WHAT THE TASK REQUIRES -> Copy the listing below, substituting "protractor" for "ruler" and keeping everything else the same. Leave the pictures out of your copy.
* Begin STORED ROWS *
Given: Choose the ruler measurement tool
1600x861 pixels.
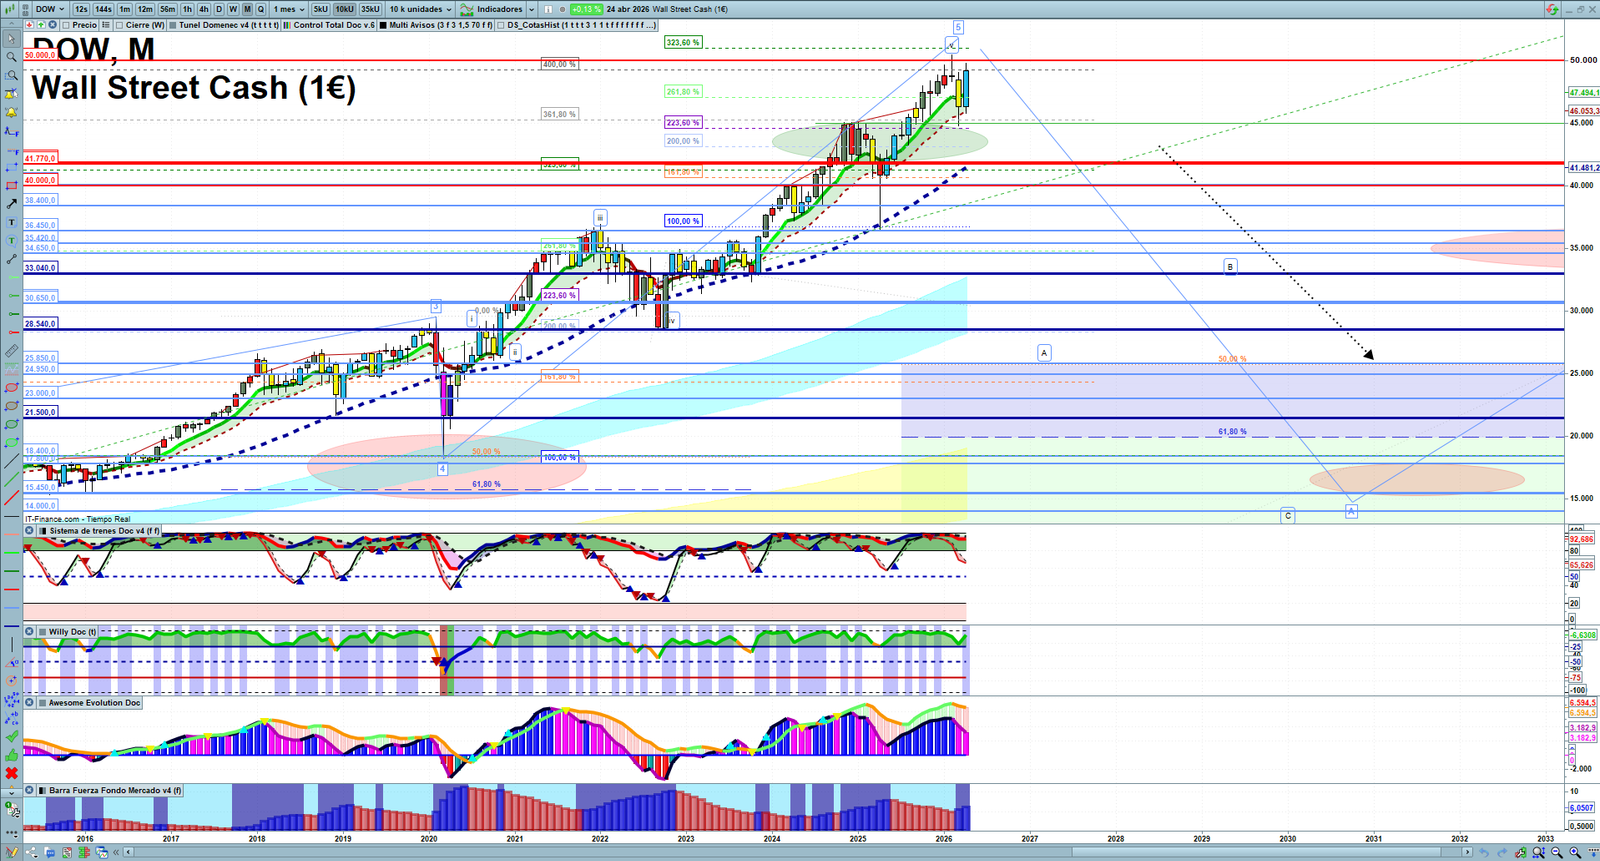Looking at the screenshot, I should pos(11,351).
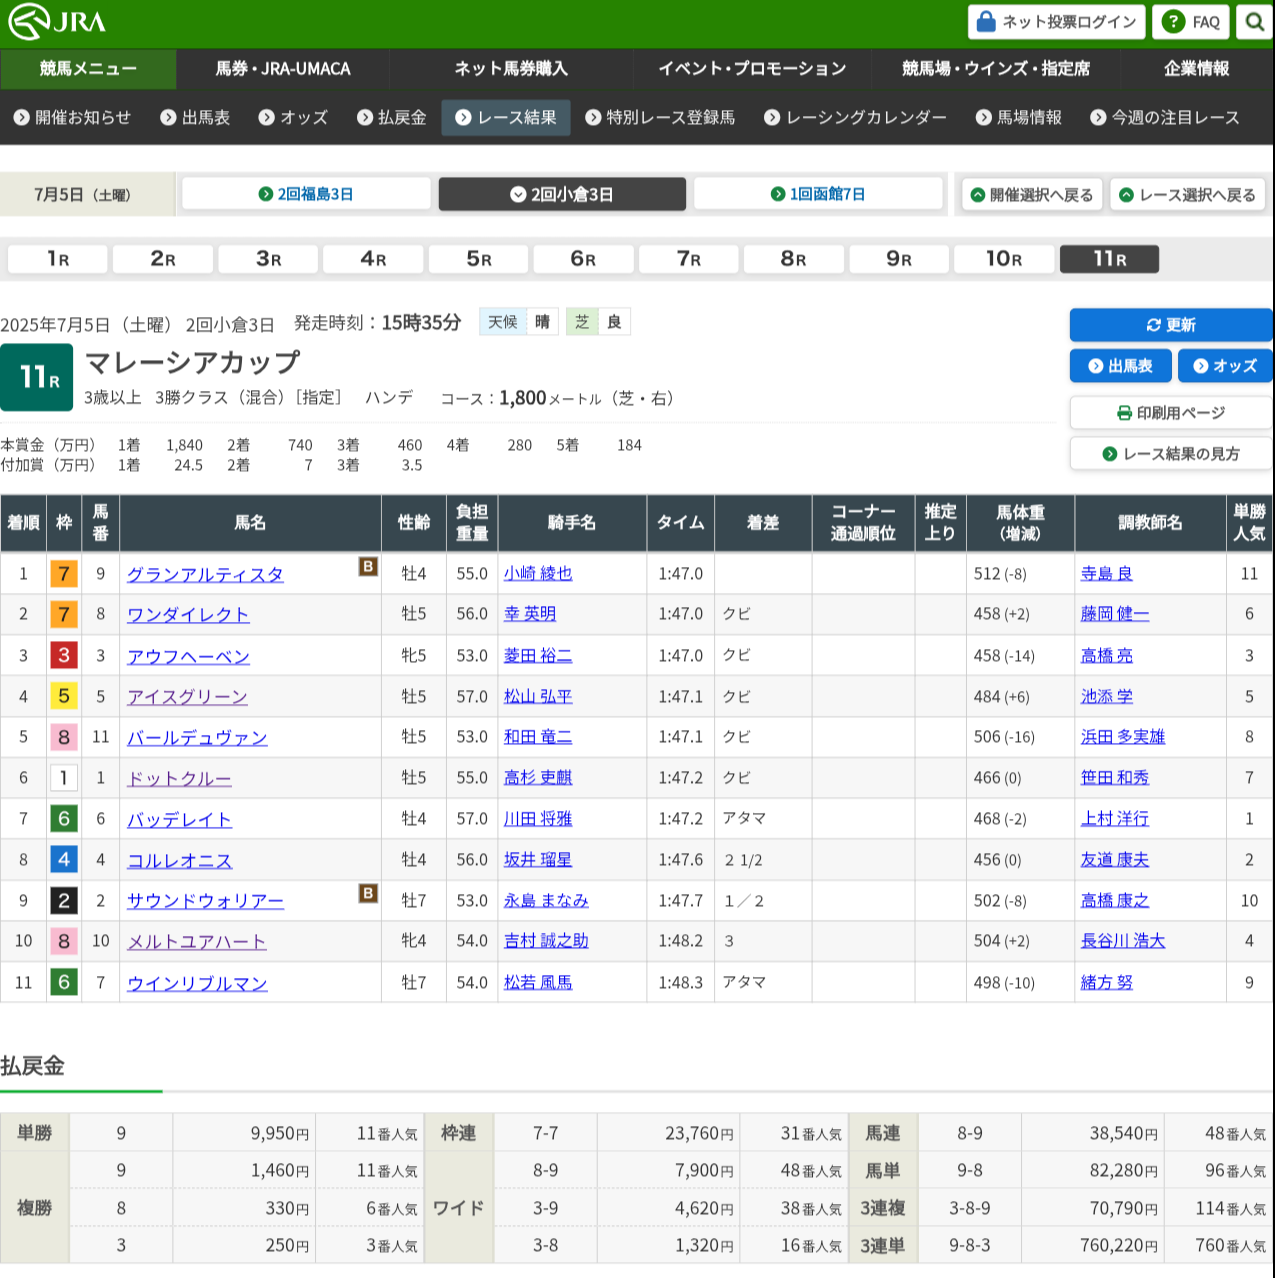Open the 払戻金 submenu item
The image size is (1275, 1278).
pyautogui.click(x=392, y=118)
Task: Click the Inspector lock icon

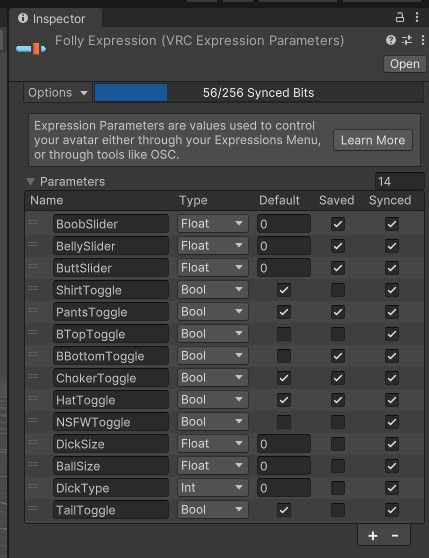Action: pyautogui.click(x=400, y=17)
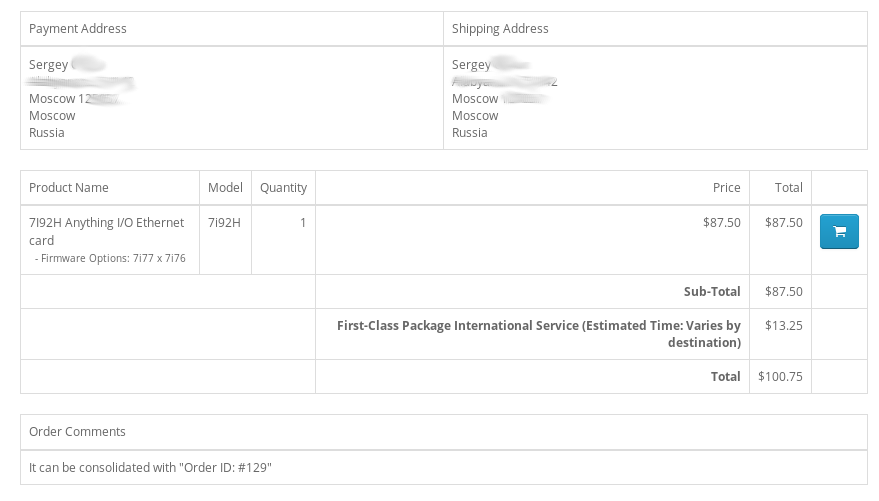The height and width of the screenshot is (501, 879).
Task: Click Russia in the shipping address
Action: click(x=470, y=133)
* End STORED ROWS *
WORKED SOLUTION ->
Given: Choose the protractor measurement tool
1600x861 pixels.
Looking at the screenshot, I should pos(11,351).
Open the 払戻金 submenu item
The image size is (1275, 1278).
pyautogui.click(x=392, y=118)
Task: Click the Inspector lock icon

Action: pyautogui.click(x=400, y=17)
The height and width of the screenshot is (501, 879).
Task: Click Russia in the shipping address
Action: click(x=470, y=133)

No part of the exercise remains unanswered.